If you just can’t wait another six months for your fix, try its sceenwriting cousin, starting April Fool’s Day. What? You never wrote a screenplay? Then I highly recommend the experience for two reasons:

1) Screenplays (unless they have a voice-over narration) do their work entirely by “showing.” There is no narration to “tell” anything. Think about it: there can be nothing in a screenplay that isn’t photographable or recordable. It’s all image, behavior, gesture, and act–including dialogue, by the way, which is behavior. Narrator interpretation, the “village explainer” summaries that mar otherwise good scenes CAN’T BE SHOT. What would it look like on screen..? See what I mean? For this reason, screenwriting is a good workout for fiction writers: it forces them to show by tying their “telling hands” behind their backs.

2) These days, if you publish a novel, some form of movie interest is likely to follow….

The opening chip in any serious movie action is a screenplay. If you know how to write one, you have a legitimate chance of being hired by the producer to adapt your own book. Otherwise, you’re effectively out of the picture as a creative factor. It’s your one shot at maintaining a say in how your story may look and feel on the screen.

It’s also, I should add, an opportunity to pick up a nice piece of change.

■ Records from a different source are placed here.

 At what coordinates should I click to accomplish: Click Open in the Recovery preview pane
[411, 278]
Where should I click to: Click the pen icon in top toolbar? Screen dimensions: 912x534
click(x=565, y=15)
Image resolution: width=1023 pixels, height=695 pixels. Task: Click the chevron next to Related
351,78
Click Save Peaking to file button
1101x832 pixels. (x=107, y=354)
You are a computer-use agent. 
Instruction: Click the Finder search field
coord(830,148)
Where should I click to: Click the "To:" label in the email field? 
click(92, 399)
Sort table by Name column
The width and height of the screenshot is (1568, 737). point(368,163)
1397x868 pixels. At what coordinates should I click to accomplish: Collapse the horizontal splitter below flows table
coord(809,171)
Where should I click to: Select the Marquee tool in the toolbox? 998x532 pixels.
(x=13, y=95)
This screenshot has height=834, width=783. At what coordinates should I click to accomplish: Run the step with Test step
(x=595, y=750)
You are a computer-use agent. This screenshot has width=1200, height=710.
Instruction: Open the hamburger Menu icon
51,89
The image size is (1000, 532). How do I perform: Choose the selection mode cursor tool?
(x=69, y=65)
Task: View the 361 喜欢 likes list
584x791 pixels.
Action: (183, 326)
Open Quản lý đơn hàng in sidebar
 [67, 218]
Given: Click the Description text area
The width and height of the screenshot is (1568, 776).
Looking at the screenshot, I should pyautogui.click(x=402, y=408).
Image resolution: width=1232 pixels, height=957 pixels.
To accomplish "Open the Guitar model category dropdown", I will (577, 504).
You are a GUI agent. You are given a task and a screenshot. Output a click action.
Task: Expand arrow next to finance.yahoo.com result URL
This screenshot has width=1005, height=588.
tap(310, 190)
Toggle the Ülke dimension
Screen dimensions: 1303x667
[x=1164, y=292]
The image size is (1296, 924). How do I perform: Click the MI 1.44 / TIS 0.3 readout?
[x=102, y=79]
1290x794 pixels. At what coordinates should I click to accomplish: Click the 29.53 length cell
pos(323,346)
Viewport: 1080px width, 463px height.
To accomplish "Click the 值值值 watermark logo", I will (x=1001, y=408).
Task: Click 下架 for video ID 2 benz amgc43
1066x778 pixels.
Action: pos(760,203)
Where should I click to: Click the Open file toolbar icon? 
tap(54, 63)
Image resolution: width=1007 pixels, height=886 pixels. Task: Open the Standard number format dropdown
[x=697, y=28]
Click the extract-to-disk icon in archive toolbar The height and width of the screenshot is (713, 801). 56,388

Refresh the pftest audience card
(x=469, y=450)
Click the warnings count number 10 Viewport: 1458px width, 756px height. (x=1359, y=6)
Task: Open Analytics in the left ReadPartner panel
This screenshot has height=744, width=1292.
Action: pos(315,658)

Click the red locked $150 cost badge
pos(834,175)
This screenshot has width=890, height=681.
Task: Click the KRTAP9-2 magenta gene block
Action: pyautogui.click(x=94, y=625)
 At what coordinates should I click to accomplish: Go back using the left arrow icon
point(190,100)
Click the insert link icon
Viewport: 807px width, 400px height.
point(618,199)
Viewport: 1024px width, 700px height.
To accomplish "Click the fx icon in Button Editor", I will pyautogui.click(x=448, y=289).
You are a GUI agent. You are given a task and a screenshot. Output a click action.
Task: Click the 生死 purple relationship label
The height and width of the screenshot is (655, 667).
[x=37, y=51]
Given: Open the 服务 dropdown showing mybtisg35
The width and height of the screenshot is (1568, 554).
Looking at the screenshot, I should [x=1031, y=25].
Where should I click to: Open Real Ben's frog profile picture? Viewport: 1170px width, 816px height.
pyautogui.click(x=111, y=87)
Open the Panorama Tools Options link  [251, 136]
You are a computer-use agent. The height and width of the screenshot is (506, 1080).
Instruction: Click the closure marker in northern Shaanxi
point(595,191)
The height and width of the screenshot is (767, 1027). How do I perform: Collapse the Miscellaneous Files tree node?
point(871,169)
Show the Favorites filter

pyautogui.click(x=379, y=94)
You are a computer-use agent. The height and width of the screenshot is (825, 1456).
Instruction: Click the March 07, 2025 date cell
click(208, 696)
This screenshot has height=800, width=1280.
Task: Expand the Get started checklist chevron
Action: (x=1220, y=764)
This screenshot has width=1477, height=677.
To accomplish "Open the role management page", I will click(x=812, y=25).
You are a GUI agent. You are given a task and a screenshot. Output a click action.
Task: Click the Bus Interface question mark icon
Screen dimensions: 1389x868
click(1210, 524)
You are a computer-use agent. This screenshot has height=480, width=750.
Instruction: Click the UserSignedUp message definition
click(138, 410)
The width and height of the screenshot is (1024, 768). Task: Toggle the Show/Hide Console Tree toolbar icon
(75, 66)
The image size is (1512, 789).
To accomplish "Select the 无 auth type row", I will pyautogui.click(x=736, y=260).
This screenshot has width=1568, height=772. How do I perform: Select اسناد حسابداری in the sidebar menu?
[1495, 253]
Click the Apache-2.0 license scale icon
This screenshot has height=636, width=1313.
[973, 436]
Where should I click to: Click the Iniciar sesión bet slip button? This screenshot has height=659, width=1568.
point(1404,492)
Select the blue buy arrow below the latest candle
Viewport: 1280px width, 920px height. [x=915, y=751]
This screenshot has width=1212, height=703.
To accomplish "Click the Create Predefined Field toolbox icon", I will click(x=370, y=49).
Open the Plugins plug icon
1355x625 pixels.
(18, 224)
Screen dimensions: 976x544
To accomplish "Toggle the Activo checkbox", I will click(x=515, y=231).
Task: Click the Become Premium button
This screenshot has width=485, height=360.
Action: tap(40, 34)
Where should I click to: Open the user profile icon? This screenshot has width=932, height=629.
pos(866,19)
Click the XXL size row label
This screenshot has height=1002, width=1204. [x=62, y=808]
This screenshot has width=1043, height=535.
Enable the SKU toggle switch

Script Frenzy’s goal is 100 pages of script in April. Thirty days, 1-plus pages of script per day. It’s similar to NaNoWriMo’s 50,000 words goal, in that ScriptFrenzy is totally open to what those pages might be. Here’s ScriptFrenzy’s description of the kinds of “script” that fit. “…screenplays, stage plays, TV shows, short films, comic book and graphic novel scripts, adaptations of novels, or any other type of script your heart desires.”

“But I can’t afford Final Draft!” Yes, I know. Who can? But you know, I used to write screenplays on a clunky old Smith Corona. And…oh, never mind.

Fortunately there are some new and excellent (I mean REALLY excellent) screenwriting resources: Plotbot, Celtx, and Scripped. I just tested them this morning and may review them for you in a later post. Trust me, they’re good–and FREE.